Rodeando el obstáculo, Mark tomó pequeñas callejas llenas de coches atascados en embotellamientos que imposibilitarían, muy pronto, cualquier circulación.
Llegó al pie del edificio de Mona a las dos y cinco; el Peugeot Break se había marchado. Tenía que encontrar un taxi que le llevara al aeropuerto.
Mona había discutido hasta la una y cuarenta y cinco, pero el policía había acabado arrancando, tras afirmar que debía respetar sus imperativas órdenes. Gracias a sus bocinazos, las bruscas aceleraciones, los zigzagueos, las subidas a las aceras e, incluso, las amenazas empuñando un revólver, consiguió llegar al aeropuerto a las cuatro y cuarto.

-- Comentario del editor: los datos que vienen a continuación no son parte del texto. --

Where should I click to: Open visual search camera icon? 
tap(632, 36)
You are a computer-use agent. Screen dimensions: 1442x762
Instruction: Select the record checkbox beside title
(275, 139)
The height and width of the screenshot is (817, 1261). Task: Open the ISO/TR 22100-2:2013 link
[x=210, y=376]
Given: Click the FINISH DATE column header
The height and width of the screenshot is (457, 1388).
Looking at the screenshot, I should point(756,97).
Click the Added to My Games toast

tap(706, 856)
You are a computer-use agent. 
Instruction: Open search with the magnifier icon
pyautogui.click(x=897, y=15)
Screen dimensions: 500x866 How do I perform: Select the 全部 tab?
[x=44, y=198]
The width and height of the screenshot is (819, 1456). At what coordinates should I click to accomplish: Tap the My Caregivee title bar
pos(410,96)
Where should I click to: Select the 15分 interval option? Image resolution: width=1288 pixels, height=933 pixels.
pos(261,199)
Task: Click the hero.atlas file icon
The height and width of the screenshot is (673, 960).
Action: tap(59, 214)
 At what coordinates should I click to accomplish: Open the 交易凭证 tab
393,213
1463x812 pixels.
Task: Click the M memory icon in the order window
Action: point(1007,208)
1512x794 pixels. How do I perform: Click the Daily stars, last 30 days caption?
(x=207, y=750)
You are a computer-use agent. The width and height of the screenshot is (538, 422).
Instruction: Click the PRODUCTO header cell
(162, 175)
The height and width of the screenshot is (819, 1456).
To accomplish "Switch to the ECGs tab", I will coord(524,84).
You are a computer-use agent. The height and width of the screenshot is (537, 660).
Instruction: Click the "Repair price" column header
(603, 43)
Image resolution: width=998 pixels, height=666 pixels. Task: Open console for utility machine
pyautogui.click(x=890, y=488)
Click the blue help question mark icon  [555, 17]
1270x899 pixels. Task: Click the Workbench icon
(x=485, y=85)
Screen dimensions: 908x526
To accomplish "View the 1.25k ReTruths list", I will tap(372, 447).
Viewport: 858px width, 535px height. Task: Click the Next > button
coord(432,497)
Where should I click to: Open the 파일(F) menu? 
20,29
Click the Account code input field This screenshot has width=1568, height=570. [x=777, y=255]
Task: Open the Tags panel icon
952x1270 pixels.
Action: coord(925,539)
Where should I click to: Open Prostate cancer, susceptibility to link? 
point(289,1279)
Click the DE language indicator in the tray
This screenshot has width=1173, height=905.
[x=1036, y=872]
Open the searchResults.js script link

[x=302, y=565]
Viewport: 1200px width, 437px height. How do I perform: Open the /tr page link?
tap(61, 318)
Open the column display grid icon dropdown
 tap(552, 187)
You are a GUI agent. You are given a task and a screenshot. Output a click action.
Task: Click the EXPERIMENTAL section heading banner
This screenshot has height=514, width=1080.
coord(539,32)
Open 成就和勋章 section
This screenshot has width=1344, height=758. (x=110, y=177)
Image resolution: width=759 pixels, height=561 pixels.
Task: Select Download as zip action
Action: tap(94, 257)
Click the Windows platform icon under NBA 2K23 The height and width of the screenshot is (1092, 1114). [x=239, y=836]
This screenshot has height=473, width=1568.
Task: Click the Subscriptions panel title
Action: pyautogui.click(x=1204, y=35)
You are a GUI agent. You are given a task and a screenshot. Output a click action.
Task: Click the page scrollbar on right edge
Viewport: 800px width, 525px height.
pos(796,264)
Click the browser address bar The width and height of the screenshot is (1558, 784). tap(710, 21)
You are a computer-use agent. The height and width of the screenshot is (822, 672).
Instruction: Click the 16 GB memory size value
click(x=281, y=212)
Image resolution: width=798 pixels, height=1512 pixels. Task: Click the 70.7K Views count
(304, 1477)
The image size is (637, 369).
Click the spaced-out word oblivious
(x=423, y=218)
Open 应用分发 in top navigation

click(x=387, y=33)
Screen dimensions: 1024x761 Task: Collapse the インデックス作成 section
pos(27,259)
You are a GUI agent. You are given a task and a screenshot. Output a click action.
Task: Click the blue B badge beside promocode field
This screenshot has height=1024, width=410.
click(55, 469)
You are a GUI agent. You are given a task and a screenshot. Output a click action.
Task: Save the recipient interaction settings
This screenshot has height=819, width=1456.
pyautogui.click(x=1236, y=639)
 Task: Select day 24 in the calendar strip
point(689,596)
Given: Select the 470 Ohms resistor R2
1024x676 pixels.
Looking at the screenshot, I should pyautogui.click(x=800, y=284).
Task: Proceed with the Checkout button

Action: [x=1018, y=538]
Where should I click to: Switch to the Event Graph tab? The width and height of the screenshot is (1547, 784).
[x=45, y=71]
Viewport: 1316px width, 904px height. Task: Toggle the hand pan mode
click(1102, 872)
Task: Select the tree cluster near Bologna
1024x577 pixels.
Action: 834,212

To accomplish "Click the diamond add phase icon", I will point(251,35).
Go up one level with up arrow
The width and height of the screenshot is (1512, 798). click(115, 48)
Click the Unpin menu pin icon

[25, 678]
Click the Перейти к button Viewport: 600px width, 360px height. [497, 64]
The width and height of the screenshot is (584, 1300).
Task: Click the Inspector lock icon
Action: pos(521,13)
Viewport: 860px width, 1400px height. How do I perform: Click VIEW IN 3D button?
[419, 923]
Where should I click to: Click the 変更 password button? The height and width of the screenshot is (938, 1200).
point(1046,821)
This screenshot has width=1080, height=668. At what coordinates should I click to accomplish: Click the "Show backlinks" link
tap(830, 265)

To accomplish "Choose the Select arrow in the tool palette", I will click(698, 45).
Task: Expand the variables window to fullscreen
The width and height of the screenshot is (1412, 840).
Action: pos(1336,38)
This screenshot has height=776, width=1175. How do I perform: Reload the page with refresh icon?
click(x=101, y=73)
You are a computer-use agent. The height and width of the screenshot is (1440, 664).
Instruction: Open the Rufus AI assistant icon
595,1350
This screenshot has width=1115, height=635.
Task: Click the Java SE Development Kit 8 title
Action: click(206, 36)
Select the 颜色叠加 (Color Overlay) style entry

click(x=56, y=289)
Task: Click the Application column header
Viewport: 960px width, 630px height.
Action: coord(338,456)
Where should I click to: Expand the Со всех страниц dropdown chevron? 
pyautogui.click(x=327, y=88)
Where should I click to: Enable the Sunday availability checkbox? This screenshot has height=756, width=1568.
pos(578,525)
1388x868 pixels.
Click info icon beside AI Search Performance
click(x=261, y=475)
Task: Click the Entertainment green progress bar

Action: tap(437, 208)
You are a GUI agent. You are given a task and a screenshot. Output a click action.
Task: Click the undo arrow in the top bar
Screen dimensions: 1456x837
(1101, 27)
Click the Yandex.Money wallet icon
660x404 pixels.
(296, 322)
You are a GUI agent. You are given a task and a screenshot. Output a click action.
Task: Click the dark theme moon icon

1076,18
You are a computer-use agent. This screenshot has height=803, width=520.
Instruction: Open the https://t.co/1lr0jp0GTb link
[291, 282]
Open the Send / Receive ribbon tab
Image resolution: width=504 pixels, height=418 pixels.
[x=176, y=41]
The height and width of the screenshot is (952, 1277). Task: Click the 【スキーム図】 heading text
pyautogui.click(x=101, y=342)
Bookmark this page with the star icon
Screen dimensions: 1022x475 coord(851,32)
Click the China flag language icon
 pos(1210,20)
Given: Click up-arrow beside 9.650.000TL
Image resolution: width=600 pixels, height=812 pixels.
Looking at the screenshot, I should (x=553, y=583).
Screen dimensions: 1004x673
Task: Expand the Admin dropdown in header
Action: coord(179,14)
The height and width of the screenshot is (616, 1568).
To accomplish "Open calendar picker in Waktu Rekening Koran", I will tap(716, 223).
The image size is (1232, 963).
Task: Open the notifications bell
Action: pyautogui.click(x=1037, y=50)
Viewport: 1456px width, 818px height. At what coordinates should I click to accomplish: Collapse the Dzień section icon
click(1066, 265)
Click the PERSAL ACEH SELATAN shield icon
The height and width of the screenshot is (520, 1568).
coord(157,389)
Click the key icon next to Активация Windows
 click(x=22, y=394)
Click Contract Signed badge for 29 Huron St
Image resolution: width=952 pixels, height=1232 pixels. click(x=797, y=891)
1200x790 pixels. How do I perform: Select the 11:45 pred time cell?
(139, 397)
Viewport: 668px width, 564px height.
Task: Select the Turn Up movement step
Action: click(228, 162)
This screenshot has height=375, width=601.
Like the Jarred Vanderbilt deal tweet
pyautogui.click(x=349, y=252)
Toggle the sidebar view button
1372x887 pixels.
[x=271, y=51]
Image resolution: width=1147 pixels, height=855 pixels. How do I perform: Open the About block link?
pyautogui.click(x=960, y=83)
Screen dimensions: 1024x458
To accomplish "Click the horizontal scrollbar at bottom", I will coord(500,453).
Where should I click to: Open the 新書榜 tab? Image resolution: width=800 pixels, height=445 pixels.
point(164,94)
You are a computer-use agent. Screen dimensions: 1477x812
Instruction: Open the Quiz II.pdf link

La situación se había degradado desde la mañana; fuerzas antidisturbios, con casco y vestidas de negro, registraban coches y pasajeros. El guardia de corps de Mona consiguió acelerar los trámites, acompañó a la joven hasta el mostrador de facturación y, a pesar del retraso, insistió en que embarcara.
Aterrorizada, Mona no dejaba de mirar hacia atrás, buscando a Mark en una muchedumbre de extranjeros que tomaban al asalto los mostradores de las compañías aéreas dispuestos a comprar un billete a cualquier precio.
—No me marcharé sin él.
—Tomará otro vuelo.
Un grupo de ingleses, presas del pánico, empujó a Mona hacia el control de pasaportes. Pese a sus protestas, fue arrastrada por un río humano que empujó a los aduaneros y tomó las escaleras mecánicas que llevaban a las salas de embarque.
La joven intentó retroceder por última vez, pero unos soldados la obligaron a avanzar en compañía de los demás viajeros.
Las formalidades de embarque se redujeron al mínimo.
Rota, aunque segura de encontrarse con Mark en Londres, Mona lloró al abandonar la tierra de Egipto.
Liberándose por fin de un monstruoso embotellamiento, el taxi de Mark Walker voló hacia Heliópolis. Un kilómetro antes de llegar al aeropuerto, un control de policía le obligó a detenerse. Mark parlamentó con un oficial que exigía ver pasaporte y billete.
—¿Puedo pasar?
—Sus papeles están en regla, pero tendrá que volver más tarde.
—Tengo que viajar a Europa.
—El aeropuerto internacional acaba de cerrarse hasta nueva orden.